Storing/Retrieving images as blobs

Anonymous Monk has asked for the wisdom of the Perl Monks concerning the following question:

Replies are listed 'Best First'.
Re: Storing/Retrieving images as blobs by dHarry (Abbot) on Sep 26, 2011 at 06:59 UTC
I once worked on a project moving TIFF images (scanned passports and other id docs) stored as BLOBs in an Oracle database to the file system. We did run into performance problems and moving them out solved things. I don't know the limits of mySQL but I think sooner or later you will run into performance problems as well. In the end the file system gives better performance (scales better). You have many small images, so some clever tree structure to quickly locate an image is needed. Many little files in one directory is normally an OS-killer. There are also dedicated image databases around which do a good job. Cheers Harry	[reply]
Re^2: Storing/Retrieving images as blobs by tweetiepooh (Hermit) on Sep 26, 2011 at 11:03 UTC
Why a clever tree structure when you could have a table that contains a file name? I'm not expert enough to know whether a binary store in the table or file in file system is the winner though. Having a file would mean the file is available should the database be down and if you use some logical scheme should be locatable and accessible by real people.	[reply]

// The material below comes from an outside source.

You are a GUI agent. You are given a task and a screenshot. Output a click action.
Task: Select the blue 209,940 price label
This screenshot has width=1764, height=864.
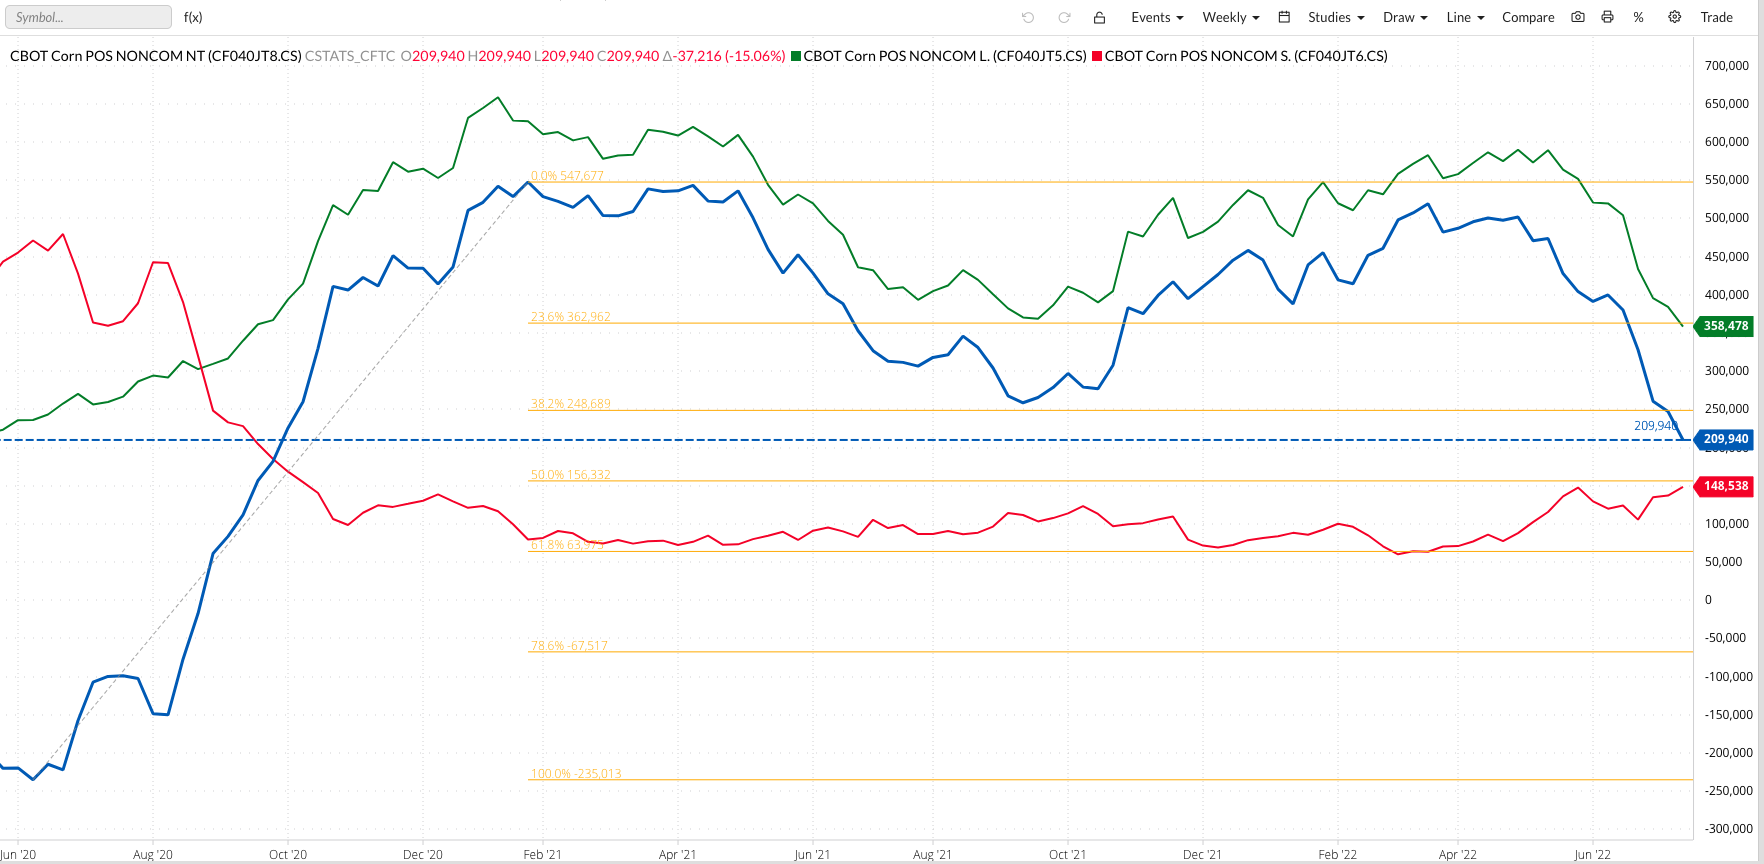click(1725, 439)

Re^3: Storing/Retrieving images as blobs by MidLifeXis (Monsignor) on Sep 26, 2011 at 13:13 UTC
The OS killer issue alluded to above is when you have a large number of entries in a single directory. In order for the OS to resolve the file name it needs to look up each portion of the file name in the directory. If there are a significant number of entries in a directory, multiple reads on disk may be necessary to find the particular entry. As an example: assume that you can store 20 directory entries in a block that can be read in a single shot. If you have 100 files, then on average, you will need three disk reads to find the location of a particular file (N/2 comparisons gets you to the third block of five necessary to store 100 entries). This increases to 25 reads for 1000 entries (1000 / 2 => 500, 500 / 20 => 25). If you can break the directory structure into N parts so that no directory contains more than 20 entries, you can find the file location, on average, in two reads (100 / 20 => 5 entries in each subdirectory). With 2 levels of no more than 20 entries each, you can store and retrieve 400 files with a guaranteed maximum number of reads of 2. 8000 in three, 160K in 4, 3.2M in 5, and so on. The value of 20 depends on the file system and how directory lookups are done in the OS or the application. A full `readdir` scan at the application level is less able to be optimized by the OS than having the OS open the file for you. Basically, you need to have a depth of X and number of entries of Y where Y^X is the number of files you can store (N) before you are willing to reorganize your files. If the directory entries are actually stored in a database (I think that BeOS had that feature), then you may not need to worry about the read sizes and how many directory entries can fit into a single read. As an interesting aside, the classical Unix File System used this technique to minimize the number of lookups it had to do to find the data blocks for given files. The inode pointed to by the directory entry had pointers to data blocks for small files, then some pointers to blocks of pointers to data blocks for larger files, and then some pointers to blocks of pointers to blocks of pointers for even larger files. The larger the number of ~~files~~ data blocks, the deeper the "directory of pointers" became. --MidLifeXis	[reply] [d/l]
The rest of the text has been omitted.